Le choc a endommagé son module de visée dès les premiers impacts, mais le robot est resté manœuvrable. Ses opérateurs, positionnés à l’arrière, ont alors réaligné le canon manuellement avant d’ouvrir le feu et de détruire la position visée.

Ces machines occupent une place grandissante sur le front. Elles servaient jusqu’ici au ravitaillement des troupes et à l’évacuation des blessés ; elles assurent désormais aussi des missions offensives. Deux facteurs poussent l’Ukraine à accélérer leur développement : le manque d’hommes dans les rangs de l’armée et la saturation de certaines zones de front par les drones adverses, devenues des kill zones pour l’infanterie.

L’autonomie décisionnelle de ces robots pose toutefois des questions éthiques et techniques.

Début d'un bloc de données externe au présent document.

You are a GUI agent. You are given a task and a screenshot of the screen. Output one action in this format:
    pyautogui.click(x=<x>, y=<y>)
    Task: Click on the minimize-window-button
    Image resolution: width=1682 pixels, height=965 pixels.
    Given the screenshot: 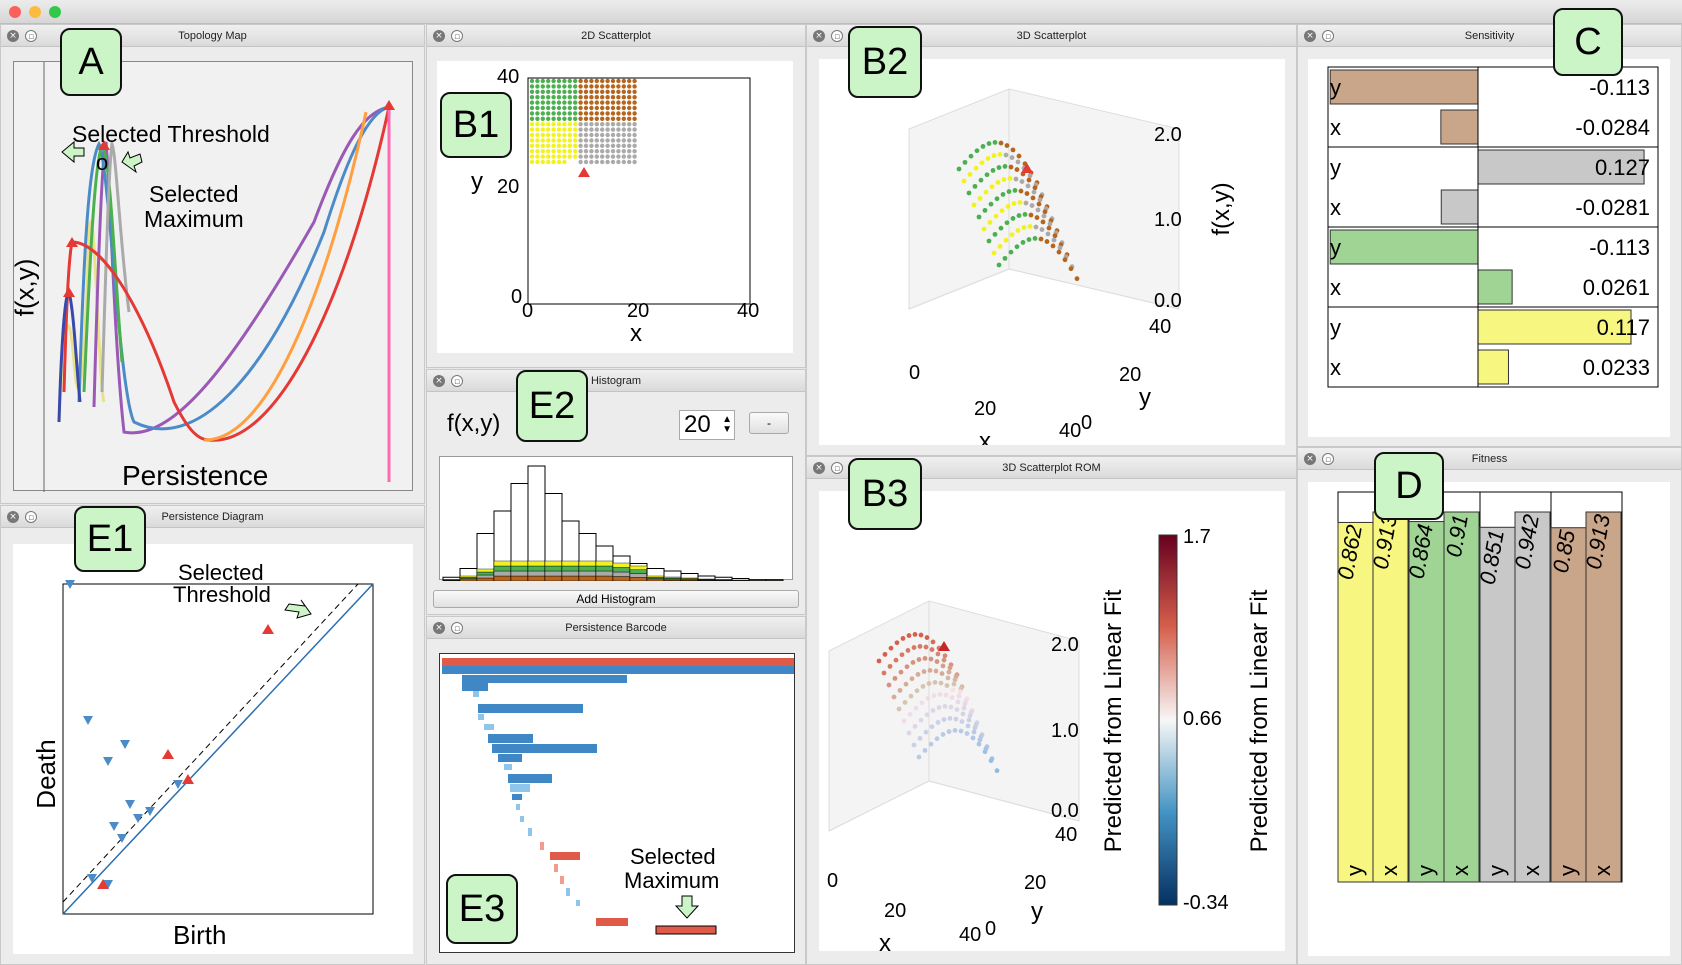 What is the action you would take?
    pyautogui.click(x=35, y=12)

La sécurité informatique reste un point sensible : un véhicule sans pilote piraté pourrait être détourné par l’adversaire. Selon TF1 Info, les autorités ukrainiennes considèrent malgré tout ces robots comme une pièce désormais nécessaire pour maintenir leur capacité de combat.

Le succès de l’opération du 21 août pourrait ouvrir la voie à une production en série du Droid TW-12.7, dans l’espoir de compenser les pertes humaines subies sur le front. Si son efficacité venait à se confirmer plus largement, d’autres armées pourraient s’en inspirer pour accélérer leurs propres programmes de robotique militaire. DevDroid s’est tournée vers la défense en 2022, comme plusieurs jeunes entreprises ukrainiennes ayant réorienté leurs compétences vers les besoins de l’armée.